Phylogenetic analysis of CP subunits. Amino acid sequences were identified in a wide range of eukaryotes by BLAST. The sequences were aligned with CLUSTALW. A) Phylogenetic trees for the α and β subunits are remarkably similar. Vertebrates have up to three isoforms of each subunit, while invertebrates and lower organisms have single isoforms of each subunit. Vertebrate isoforms 1 and 2 represent nearly all the CP outside of germ cells, they cluster into distinct groups. B) Phylogenetic analysis of CP subunits compared with cofilin and profilin, other actin-binding proteins.
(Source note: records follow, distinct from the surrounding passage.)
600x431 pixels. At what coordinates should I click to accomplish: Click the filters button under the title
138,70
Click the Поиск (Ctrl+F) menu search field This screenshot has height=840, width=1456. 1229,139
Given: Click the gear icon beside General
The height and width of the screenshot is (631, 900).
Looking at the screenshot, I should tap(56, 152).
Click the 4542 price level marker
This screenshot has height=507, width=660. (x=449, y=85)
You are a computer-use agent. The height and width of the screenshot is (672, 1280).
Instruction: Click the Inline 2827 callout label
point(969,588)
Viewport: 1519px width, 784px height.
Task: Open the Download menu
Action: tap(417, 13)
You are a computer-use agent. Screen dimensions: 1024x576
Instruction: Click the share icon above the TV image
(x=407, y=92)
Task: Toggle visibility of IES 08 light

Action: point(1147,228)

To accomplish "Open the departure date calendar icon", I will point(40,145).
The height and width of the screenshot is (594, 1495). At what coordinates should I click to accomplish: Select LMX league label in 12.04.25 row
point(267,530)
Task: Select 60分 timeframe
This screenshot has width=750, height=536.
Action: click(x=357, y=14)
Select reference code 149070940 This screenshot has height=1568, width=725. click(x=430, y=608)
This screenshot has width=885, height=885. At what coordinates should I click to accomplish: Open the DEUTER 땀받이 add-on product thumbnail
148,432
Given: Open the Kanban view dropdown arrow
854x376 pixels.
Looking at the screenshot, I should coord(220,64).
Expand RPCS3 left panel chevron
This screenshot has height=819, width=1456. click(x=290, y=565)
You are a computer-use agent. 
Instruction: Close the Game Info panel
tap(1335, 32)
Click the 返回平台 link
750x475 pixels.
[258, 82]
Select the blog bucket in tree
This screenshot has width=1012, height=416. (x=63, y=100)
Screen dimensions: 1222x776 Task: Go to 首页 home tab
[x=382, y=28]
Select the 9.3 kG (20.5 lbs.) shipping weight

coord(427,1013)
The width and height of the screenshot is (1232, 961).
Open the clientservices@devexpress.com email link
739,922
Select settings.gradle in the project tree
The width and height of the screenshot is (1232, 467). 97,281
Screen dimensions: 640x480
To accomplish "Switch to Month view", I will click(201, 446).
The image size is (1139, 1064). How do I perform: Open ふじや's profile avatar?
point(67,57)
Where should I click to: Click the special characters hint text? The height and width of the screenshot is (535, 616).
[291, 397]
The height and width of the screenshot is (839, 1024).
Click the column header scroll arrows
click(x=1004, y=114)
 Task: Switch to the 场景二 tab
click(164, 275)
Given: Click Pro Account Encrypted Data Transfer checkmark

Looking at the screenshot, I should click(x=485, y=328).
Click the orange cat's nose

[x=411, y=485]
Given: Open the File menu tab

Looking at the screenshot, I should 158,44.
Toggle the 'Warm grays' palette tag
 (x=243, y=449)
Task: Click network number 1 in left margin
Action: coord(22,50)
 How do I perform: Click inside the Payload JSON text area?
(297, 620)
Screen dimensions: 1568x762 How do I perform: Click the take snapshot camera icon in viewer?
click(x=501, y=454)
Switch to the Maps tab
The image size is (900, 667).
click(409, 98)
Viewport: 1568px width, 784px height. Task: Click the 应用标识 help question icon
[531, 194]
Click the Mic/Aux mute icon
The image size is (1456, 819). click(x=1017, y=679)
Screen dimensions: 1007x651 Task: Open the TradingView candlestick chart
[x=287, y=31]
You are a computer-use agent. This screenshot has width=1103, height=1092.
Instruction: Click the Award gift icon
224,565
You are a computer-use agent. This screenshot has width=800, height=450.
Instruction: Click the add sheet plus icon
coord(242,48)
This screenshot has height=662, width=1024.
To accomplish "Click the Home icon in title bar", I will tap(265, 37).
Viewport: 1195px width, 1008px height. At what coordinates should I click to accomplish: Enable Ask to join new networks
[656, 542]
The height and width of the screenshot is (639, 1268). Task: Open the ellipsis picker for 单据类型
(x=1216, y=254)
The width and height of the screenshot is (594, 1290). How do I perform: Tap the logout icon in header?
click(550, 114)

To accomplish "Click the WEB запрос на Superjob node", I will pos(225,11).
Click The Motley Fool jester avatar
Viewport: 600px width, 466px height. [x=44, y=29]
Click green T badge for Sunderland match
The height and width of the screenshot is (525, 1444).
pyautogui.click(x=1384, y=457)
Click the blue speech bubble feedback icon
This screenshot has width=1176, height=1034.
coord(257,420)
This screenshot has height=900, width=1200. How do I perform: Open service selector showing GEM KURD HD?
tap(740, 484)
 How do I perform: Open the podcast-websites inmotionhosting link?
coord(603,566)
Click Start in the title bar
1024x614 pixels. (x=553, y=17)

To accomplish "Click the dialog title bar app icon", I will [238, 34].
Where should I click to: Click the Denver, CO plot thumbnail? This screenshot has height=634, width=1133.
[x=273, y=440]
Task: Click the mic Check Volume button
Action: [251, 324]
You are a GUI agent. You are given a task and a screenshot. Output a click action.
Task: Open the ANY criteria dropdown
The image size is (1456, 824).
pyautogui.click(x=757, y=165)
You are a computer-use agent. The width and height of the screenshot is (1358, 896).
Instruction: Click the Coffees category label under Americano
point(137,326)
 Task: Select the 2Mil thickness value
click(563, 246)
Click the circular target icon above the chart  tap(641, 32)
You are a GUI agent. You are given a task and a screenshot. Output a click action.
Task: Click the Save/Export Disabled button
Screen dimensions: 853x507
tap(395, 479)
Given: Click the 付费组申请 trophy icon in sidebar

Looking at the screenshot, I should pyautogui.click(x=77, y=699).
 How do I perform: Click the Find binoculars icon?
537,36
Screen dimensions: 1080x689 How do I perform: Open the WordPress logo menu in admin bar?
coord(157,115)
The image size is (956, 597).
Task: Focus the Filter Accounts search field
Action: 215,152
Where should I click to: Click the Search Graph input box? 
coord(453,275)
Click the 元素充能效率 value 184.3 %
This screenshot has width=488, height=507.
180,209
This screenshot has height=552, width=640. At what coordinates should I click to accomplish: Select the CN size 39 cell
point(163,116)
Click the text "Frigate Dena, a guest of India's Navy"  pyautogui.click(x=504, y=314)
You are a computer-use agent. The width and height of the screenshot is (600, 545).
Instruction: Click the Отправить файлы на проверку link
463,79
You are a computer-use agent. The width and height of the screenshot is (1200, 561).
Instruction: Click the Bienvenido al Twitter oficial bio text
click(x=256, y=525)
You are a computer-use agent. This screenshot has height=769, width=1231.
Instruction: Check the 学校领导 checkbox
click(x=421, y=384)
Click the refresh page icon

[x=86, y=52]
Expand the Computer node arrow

The α and β subunits of CP are not more similar to each other than they are to the cofilin and profilin families, despite their similar secondary structures and interactions with actin. C) For each organism, the similarity of its β subunit to the β subunits of other organisms is plotted versus the similarity of its α subunit to the α subunits of other organisms. For vertebrates, only a single isoform of each subunit was included per species. The results show that the β subunit sequences are more similar to each other than are those of the α subunits.

Figure 3

A model for the binding of CP to the actin filament barbed-end proposed by Narita and colleagues (Narita et al., 2006), kindly provided by the authors and reproduced with their permission. Basic residues on the CP α C-terminal region /(blue) are attracted to acidic residues on the barbed end of the actin filament (red). These acidic residues include ones from the terminal and the penultimate protomers of the filament, labeled B and B-1. Next, the mobile β tentacle searches for its binding position on the filament. Finally, the hydrophobic surface (yellow) of the amphipathic β tentacle binds to the hydrophobic cleft (yellow) on the terminal protomer, B.

Figure 4

Illustration of potential modes of actin assembly in cells with respect to CP, based on one created and provided by Dr. Martin Wear (Wear and Cooper, 2004b). A) When CP is active and actin nucleation is Arp2/3-mediated, lamellipodial assembly predominates. Newly created free barbed ends are near the membrane. They elongate to push the membrane forward and / or the actin filament network backward. After some time, CP caps those barbed ends, which would seem to be efficacious because the ends are no longer near the membrane and their further growth would not produce useful work. B) In this setting, when CP is inactivated in one location, by any of several potential inhibitors, then the filaments in that small region may continue to grow, producing a thin protrusion that contains a bundle of actin filaments. C) An alternative mechanism that may produce actin filament bundles, perhaps not associated with a plasma membrane, is the nucleation of actin polymerization by a formin. Formins allow actin subunits to add and do not allow CP to add. Thus, the filaments continue to grow.

Figure 5

An illustration of a new model for the structure of the Z-disc, provided by Dr. Carol Gregorio. Based on a structure / function analysis of the interaction of nebulin with CapZ (Pappas et al., 2007), the model proposes that the nebulin molecule crosses from one actin-based thin filament to another one, within the Z-disc.